• Dataset records:
%%

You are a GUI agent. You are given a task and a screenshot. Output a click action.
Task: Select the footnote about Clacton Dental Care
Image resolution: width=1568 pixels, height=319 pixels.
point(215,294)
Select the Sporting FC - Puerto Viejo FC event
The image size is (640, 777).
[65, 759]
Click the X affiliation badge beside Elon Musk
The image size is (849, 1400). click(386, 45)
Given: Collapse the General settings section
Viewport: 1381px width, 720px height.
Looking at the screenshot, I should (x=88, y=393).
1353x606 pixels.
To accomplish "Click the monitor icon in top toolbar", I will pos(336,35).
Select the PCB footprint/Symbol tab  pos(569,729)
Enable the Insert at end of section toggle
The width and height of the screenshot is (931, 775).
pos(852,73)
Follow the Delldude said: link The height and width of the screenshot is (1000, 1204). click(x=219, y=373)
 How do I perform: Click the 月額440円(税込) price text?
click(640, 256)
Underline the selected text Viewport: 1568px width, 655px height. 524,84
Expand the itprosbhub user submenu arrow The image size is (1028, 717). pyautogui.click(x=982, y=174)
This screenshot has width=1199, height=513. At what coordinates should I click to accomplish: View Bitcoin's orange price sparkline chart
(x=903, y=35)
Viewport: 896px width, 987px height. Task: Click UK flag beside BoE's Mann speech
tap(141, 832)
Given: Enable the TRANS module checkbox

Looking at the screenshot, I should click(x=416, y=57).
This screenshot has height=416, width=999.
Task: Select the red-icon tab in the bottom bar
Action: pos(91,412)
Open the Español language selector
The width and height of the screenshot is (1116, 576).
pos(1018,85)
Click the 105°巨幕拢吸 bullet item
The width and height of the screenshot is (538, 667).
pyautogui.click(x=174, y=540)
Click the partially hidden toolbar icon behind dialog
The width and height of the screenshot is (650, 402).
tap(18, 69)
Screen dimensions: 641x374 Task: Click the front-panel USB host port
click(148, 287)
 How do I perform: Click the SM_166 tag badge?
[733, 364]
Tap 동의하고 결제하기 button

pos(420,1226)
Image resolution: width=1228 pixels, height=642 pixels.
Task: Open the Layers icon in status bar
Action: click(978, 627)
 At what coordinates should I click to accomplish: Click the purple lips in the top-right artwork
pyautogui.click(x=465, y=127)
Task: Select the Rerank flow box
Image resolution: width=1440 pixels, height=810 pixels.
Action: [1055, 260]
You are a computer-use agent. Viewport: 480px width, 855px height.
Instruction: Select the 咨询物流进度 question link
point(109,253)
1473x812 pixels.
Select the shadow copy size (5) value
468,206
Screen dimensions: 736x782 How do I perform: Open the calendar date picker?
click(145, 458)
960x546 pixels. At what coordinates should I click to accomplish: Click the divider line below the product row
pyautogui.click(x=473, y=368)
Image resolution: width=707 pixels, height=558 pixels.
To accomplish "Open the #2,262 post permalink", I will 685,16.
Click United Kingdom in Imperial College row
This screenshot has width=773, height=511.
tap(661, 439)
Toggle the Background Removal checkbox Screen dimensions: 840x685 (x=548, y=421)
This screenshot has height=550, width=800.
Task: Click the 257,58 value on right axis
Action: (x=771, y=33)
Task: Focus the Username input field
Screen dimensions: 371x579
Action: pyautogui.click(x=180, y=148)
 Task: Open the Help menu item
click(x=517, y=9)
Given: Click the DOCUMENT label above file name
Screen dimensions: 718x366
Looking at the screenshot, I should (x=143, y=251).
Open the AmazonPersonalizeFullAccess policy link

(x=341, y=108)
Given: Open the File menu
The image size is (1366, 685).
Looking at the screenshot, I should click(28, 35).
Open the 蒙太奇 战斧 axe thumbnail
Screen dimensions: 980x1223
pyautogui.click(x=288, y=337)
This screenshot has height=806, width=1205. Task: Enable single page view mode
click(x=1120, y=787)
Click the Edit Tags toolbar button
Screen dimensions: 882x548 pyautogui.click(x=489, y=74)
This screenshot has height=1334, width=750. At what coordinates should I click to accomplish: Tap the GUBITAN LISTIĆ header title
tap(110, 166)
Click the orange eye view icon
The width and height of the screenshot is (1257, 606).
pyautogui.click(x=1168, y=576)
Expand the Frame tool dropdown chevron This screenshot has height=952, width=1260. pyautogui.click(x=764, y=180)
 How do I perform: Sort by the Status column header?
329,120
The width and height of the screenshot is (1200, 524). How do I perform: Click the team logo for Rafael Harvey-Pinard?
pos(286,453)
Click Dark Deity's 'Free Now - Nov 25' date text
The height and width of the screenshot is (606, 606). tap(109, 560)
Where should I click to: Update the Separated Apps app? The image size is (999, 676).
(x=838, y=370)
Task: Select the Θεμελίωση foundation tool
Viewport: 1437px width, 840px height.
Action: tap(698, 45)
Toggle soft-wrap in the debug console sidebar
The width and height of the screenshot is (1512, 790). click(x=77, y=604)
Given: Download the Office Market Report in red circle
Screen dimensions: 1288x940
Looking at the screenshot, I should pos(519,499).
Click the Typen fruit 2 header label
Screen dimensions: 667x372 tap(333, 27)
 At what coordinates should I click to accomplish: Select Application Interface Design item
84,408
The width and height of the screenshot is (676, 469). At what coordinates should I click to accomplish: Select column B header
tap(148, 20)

%%

• Task directions: Return exactly what appears in the records from the line with "Screen dimensions: 1288x940" through the final line, and nothing else.

• Response:
Screen dimensions: 1288x940
Looking at the screenshot, I should pos(519,499).
Click the Typen fruit 2 header label
Screen dimensions: 667x372 tap(333, 27)
 At what coordinates should I click to accomplish: Select Application Interface Design item
84,408
The width and height of the screenshot is (676, 469). At what coordinates should I click to accomplish: Select column B header
tap(148, 20)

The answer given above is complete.